## Exercise
Look through the data for the string "toolbar". Copy every line where it is found.

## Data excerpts
--*--

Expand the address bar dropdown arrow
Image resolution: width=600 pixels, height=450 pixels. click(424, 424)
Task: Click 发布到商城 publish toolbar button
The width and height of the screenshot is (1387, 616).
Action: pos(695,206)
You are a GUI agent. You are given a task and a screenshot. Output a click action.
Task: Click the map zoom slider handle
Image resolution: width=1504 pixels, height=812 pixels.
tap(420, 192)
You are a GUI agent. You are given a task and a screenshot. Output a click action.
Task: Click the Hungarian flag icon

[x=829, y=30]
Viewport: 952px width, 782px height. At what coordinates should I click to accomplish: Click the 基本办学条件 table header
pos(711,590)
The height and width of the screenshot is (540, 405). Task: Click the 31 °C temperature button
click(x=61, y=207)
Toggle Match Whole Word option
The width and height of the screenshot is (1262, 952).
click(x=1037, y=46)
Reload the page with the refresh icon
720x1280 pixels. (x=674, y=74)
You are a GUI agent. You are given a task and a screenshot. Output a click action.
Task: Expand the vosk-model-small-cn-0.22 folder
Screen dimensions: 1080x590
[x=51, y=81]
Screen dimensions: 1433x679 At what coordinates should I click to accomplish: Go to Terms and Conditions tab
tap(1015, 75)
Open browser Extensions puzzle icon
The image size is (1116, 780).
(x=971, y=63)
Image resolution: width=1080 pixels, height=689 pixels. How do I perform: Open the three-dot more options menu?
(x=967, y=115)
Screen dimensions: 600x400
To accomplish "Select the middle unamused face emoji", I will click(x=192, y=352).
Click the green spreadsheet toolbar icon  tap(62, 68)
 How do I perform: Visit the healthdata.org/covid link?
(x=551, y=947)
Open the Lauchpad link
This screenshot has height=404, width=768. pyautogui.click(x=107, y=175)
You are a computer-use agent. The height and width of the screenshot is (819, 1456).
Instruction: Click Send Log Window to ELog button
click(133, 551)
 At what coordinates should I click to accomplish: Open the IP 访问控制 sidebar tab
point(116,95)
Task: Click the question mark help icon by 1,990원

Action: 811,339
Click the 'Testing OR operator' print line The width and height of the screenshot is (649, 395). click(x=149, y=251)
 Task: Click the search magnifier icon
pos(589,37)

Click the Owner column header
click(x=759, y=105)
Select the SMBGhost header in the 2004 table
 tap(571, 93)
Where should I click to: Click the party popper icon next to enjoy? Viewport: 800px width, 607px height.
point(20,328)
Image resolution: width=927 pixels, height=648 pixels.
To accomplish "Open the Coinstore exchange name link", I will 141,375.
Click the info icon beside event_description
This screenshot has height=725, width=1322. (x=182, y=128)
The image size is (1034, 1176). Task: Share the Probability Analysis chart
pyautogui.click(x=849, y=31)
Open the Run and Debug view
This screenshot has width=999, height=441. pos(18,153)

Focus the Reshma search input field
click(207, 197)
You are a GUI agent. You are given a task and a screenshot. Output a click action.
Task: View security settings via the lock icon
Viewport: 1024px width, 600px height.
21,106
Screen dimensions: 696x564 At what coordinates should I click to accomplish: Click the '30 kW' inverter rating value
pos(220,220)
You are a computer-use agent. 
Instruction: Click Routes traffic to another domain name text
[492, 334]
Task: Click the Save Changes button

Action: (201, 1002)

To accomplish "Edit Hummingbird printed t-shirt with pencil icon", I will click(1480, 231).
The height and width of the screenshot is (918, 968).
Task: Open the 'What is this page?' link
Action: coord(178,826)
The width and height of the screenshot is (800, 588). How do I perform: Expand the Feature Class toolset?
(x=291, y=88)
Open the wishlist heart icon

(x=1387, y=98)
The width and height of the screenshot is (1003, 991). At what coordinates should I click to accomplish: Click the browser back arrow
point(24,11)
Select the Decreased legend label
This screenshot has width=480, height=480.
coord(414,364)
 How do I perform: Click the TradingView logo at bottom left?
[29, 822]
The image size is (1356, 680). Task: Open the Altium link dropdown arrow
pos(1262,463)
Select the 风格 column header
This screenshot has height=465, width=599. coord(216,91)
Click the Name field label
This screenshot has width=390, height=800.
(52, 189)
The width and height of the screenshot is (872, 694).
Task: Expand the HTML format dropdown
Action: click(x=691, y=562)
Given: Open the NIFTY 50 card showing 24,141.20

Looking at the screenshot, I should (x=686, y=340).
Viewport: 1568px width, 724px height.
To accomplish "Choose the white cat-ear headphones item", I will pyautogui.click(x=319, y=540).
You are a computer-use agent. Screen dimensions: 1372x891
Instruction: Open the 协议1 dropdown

--*--

## Exercise answer
Task: Click 发布到商城 publish toolbar button
Click the green spreadsheet toolbar icon  tap(62, 68)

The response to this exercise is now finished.